§ TASK STATEMENT
The entries below need to be written out exactly, with no pictures included.

§ ENTRIES SUPPLIED
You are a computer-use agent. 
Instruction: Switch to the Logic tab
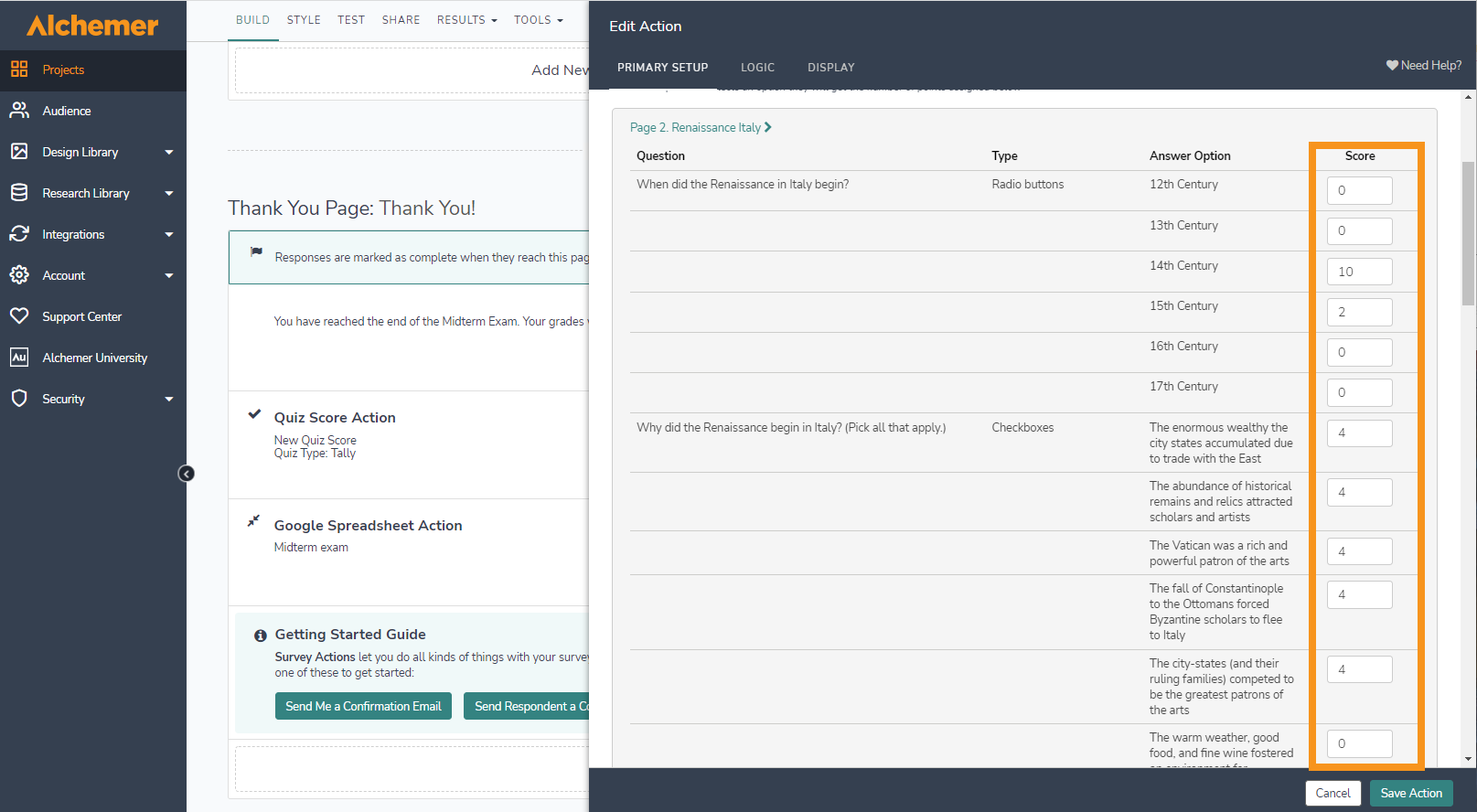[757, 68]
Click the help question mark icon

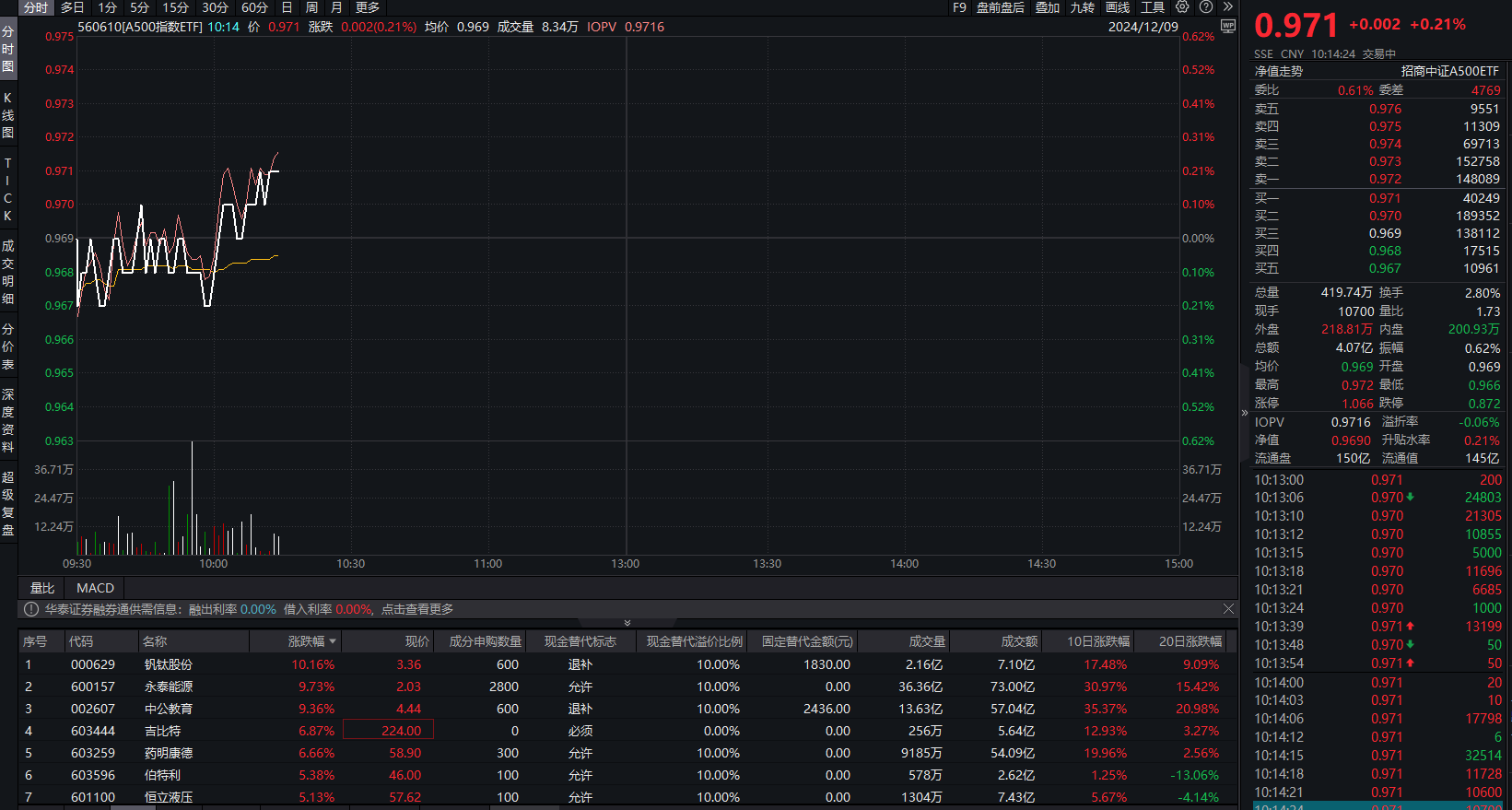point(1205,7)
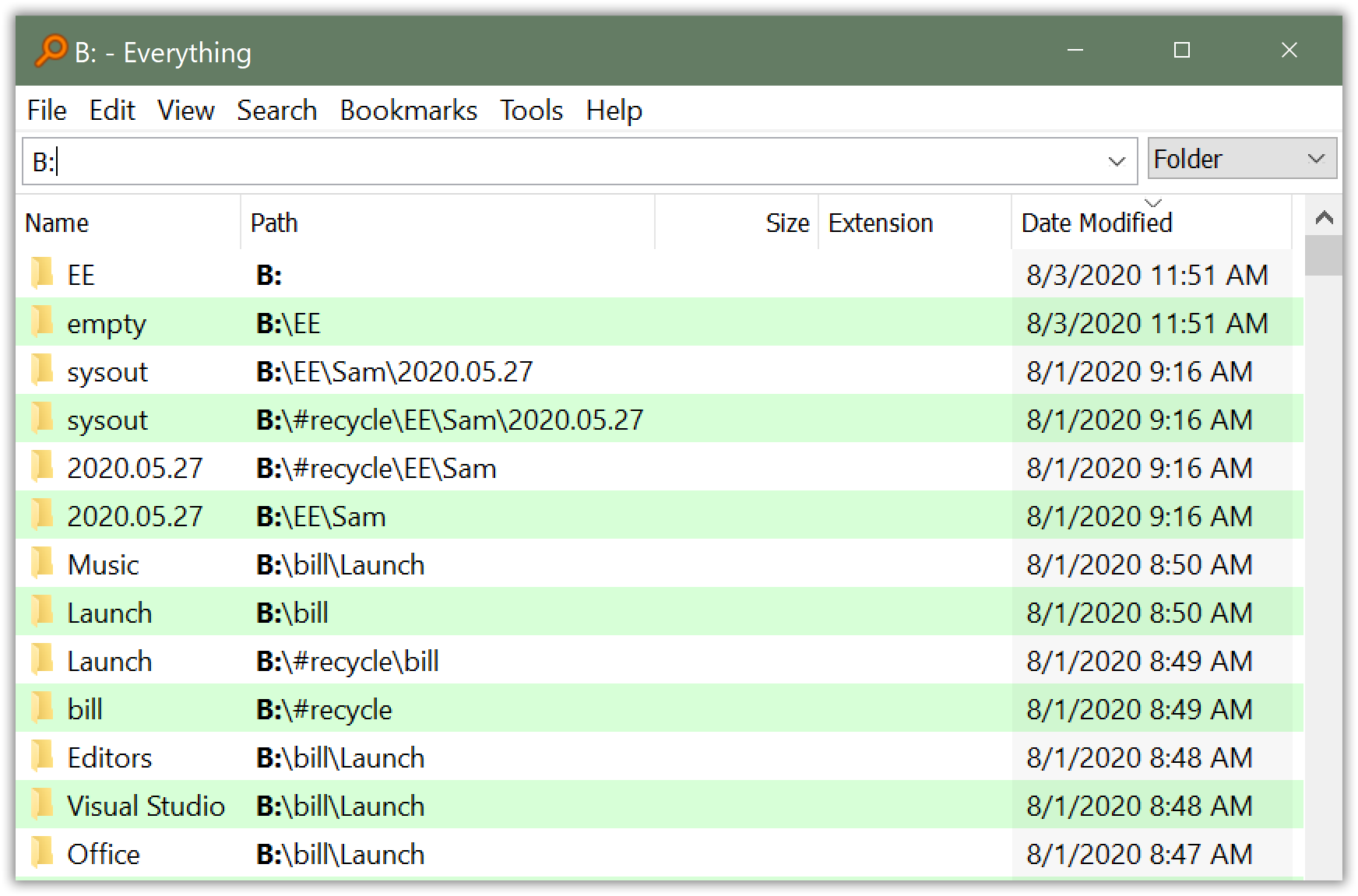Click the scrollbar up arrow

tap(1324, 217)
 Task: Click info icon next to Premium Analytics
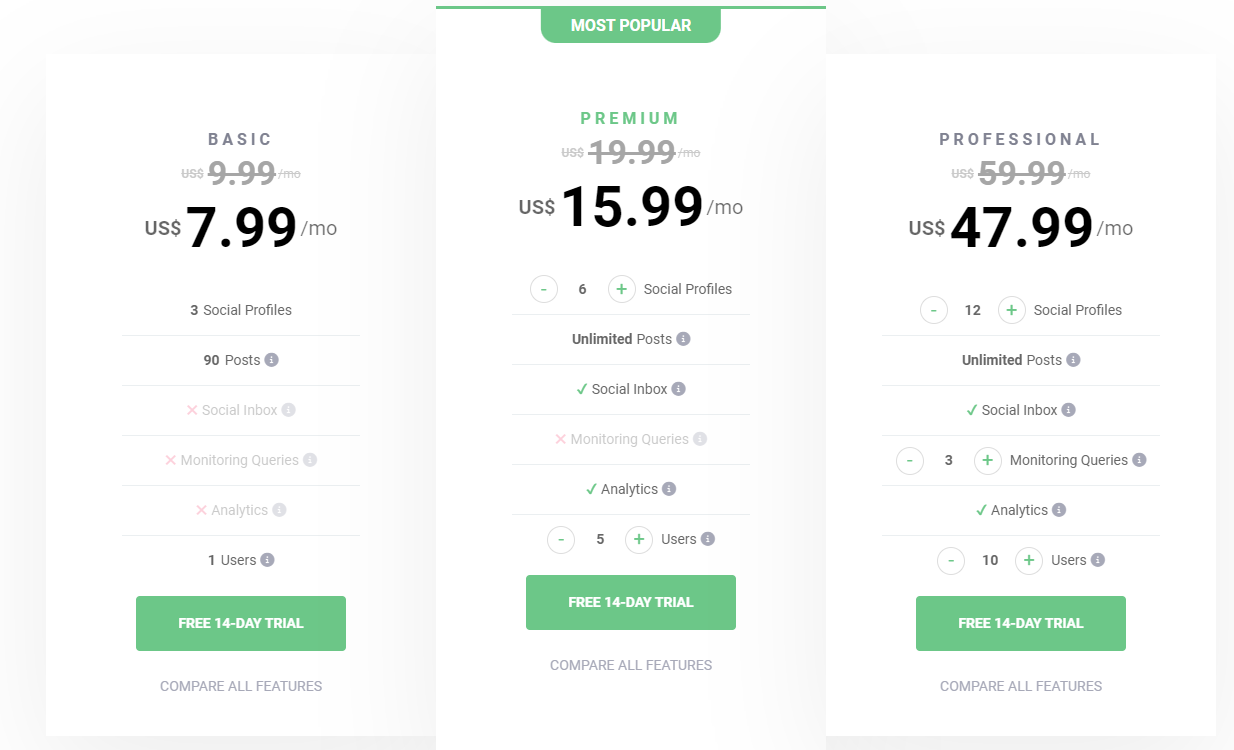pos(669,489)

§ EXERCISE SOLUTION
You are a computer-use agent. 
Instruction: Switch to the Logic tab
[757, 68]
Click the help question mark icon

point(1205,7)
Click the scrollbar up arrow

tap(1324, 217)
 Task: Click info icon next to Premium Analytics
pos(669,489)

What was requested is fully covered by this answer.